::: Excerpted data

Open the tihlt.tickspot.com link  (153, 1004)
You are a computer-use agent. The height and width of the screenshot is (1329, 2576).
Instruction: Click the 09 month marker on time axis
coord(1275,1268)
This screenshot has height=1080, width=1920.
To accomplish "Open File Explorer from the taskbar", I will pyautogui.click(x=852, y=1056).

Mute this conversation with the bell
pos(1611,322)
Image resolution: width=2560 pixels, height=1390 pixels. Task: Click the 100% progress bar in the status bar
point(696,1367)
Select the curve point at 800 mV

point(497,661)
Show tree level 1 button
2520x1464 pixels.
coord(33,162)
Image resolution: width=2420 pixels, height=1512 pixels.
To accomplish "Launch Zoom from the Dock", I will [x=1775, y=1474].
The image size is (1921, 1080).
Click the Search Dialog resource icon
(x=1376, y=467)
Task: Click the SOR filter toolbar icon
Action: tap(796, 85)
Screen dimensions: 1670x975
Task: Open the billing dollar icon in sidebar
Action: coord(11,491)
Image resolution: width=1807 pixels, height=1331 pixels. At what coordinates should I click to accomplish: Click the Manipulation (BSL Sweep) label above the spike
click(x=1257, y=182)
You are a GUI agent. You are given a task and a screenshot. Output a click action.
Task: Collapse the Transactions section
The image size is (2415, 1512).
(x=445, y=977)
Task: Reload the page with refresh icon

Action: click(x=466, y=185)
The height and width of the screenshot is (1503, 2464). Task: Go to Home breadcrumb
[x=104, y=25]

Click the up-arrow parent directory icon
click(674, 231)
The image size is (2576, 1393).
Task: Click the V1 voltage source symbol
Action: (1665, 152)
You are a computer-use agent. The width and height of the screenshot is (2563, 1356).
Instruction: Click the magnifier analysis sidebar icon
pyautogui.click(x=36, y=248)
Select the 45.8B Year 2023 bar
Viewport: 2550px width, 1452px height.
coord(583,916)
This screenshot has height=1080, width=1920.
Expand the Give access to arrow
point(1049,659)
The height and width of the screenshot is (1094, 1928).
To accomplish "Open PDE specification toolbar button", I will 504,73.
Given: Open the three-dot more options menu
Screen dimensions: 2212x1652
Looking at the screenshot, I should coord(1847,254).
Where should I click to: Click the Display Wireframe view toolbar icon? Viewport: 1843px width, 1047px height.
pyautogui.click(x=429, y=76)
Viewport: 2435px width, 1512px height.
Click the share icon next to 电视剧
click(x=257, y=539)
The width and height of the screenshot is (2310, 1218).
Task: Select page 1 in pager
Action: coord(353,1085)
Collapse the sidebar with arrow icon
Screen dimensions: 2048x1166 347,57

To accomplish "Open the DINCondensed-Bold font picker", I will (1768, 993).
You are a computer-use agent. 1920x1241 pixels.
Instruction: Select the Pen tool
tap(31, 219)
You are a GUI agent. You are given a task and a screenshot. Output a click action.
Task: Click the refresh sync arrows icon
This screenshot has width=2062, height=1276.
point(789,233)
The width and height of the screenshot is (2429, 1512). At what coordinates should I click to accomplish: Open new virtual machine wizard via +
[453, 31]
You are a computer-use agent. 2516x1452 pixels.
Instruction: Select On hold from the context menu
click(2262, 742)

::::::

--- Exercise objective ---
Filter the lines above so that only those with the string "button" remain, then copy them.

--- Exercise solution ---
Show tree level 1 button
To accomplish "Open PDE specification toolbar button", I will 504,73.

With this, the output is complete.